Nach einem Schwächeanfall kam der Häftling mit der Nr. 24255 in den Invalidenblock des KZ, was den sicheren Tod bedeutete. Scheipers Schwester Anna wurde auf Umwegen darüber informiert. Sie gelangte daraufhin in das Reichssicherheitshauptamt und sprach dort energisch vor. Wohl auch unter dem Eindruck, das in Münster der dortige Bischof Clemens August von Galen in seinen berühmt gewordenen Predigten, in denen er gegen eben diese Vernichtung unwerten Lebens vorging, in Berlin für erhebliche Unruhe gesorgt hatte, wurde veranlasst, das Scheipers wieder in den Arbeitsblock des KZ verlegt wurde.

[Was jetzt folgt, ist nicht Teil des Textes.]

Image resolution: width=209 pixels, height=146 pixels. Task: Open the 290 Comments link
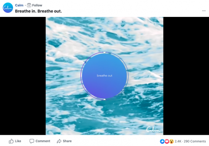[195, 141]
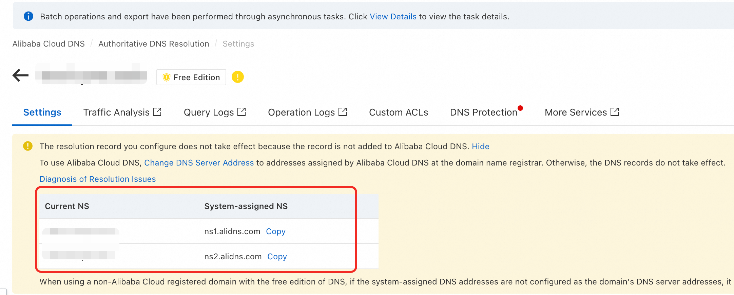Hide the resolution record warning
Image resolution: width=734 pixels, height=295 pixels.
pyautogui.click(x=480, y=146)
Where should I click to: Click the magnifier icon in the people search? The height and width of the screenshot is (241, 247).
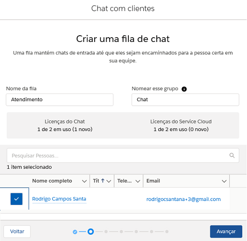(232, 155)
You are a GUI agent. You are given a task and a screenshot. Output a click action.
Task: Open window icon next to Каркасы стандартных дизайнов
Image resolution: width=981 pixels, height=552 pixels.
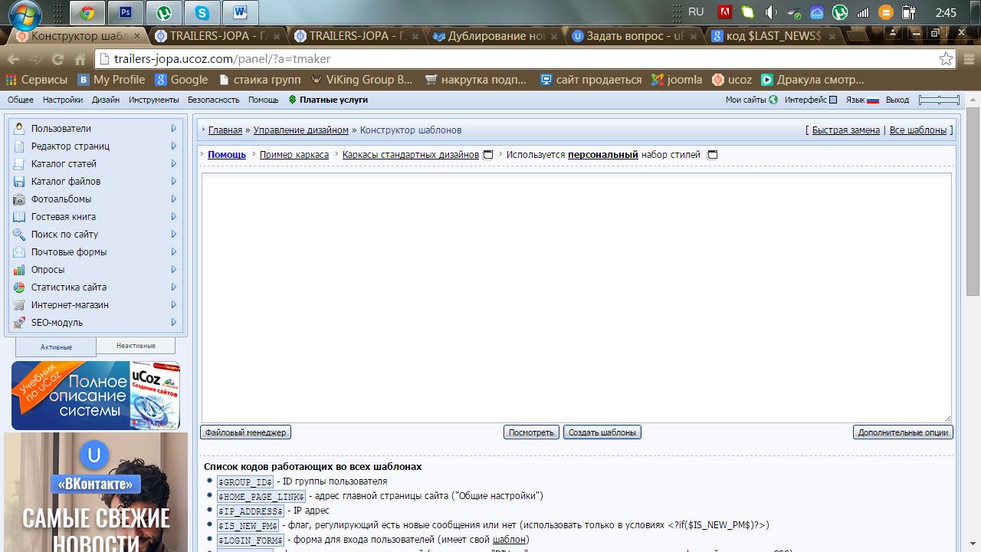(x=488, y=155)
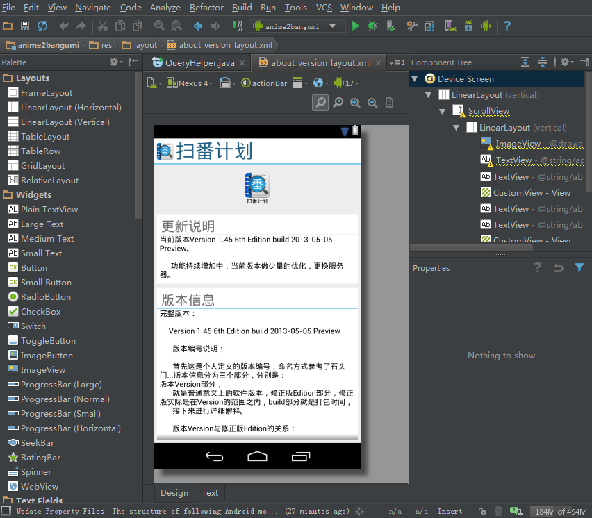Screen dimensions: 592x518
Task: Click the Debug bug icon
Action: click(x=373, y=26)
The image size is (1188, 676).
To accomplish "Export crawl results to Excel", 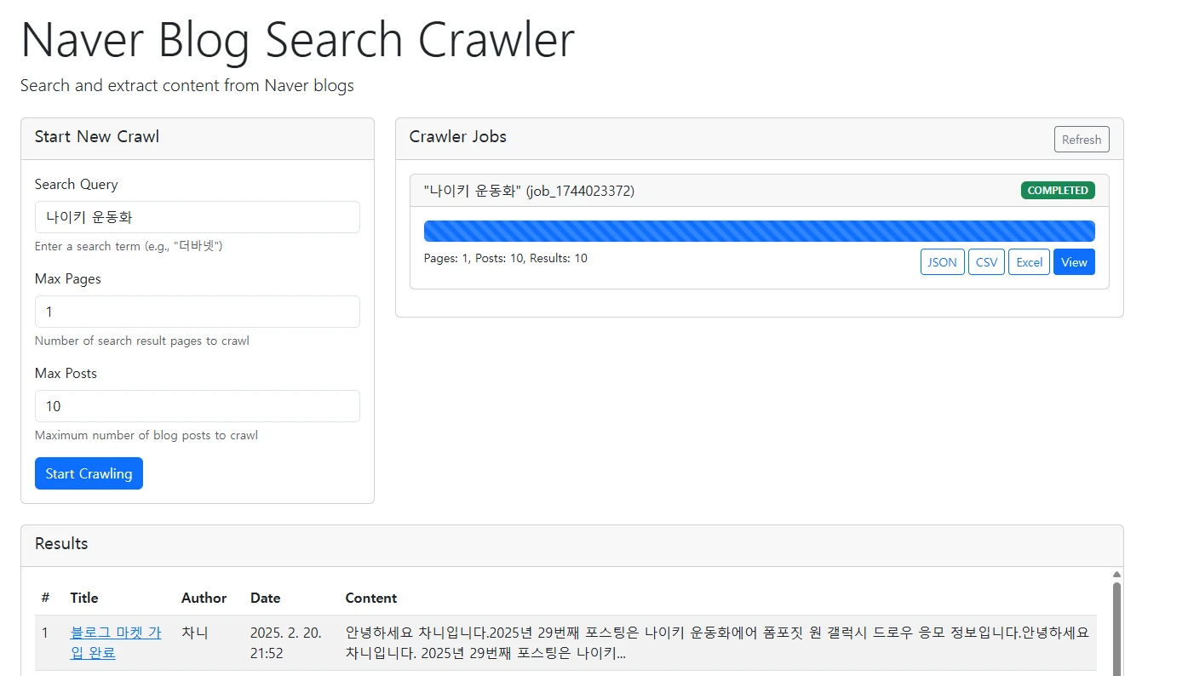I will point(1029,262).
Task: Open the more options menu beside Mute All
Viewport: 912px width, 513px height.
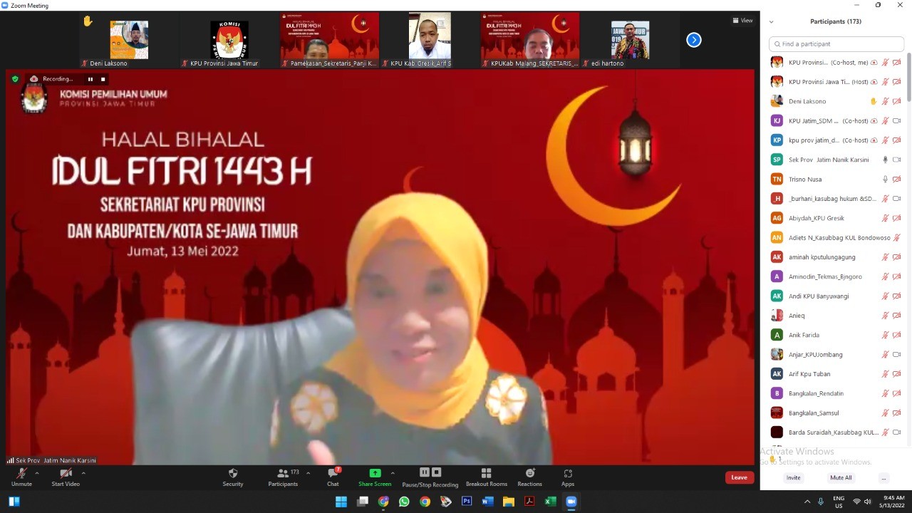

Schwerstarbeit für den "Endsieg"
Wahrscheinlich durch die energische Intervention Anna Scheipers, so nimmt man an, wurden dort nun keine Priester mehr umgebracht. Die Geistlichen und andere Häftlinge wurden ab Mitte 1943 für den "Endsieg" gebraucht und mussten in der Umgebung, vorwiegend in München, in Rüstungsbetrieben Schwertsarbeit verrichten.
Als gegen Kriegsende die Situation brenzlich wurde, wurden die Häftlinge "verlegt". In Todesmärschen ging es von Dachau in andere Richtungen. Auf einem dieser Märsche gelang Scheipers die Flucht. Nach Wochen kam er wieder nach Münster, wo er fünf Jahre als Priester wirkte. Danach ging er wieder nach Sachsen und blieb dort bis 1983. Aus den Ausführungen Pastor Scheipers sprach unerschütterliches Gottvertrauen, und auch die jüngeren Zuhörer waren am Ende des zweieinhalbstündigen Referates des über 90-Jährigen mehr als beeindruckt.